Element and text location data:
______________________________
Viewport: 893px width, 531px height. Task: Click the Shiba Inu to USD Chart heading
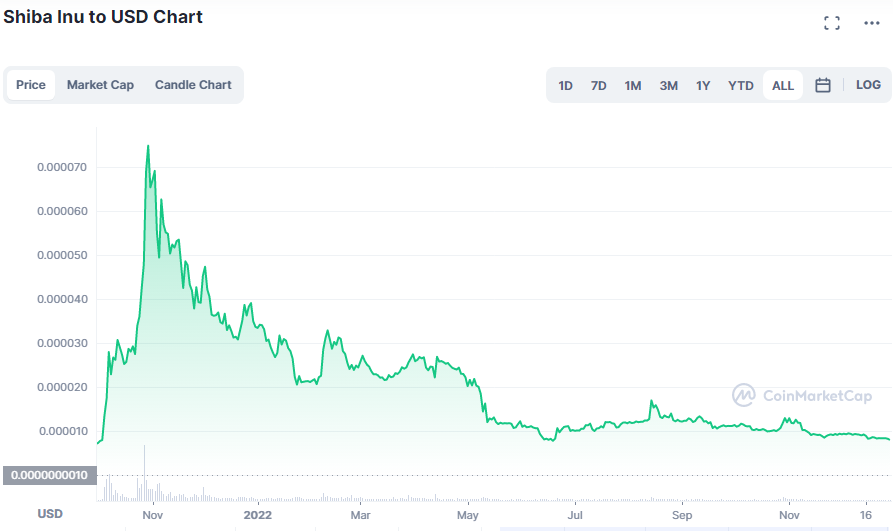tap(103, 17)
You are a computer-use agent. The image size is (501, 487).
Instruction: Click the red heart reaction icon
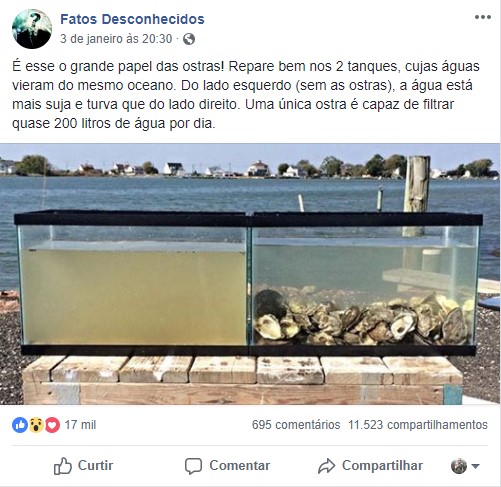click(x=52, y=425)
______________________________
Please rewrite all the material, changing "reaction icon" to "reaction button" and keeping everything else as it is, with the pictures left out.

Final result:
Viewport: 893px width, 531px height. Task: Click the Shiba Inu to USD Chart heading
tap(103, 17)
You are a computer-use agent. The image size is (501, 487).
Instruction: Click the red heart reaction button
click(x=52, y=425)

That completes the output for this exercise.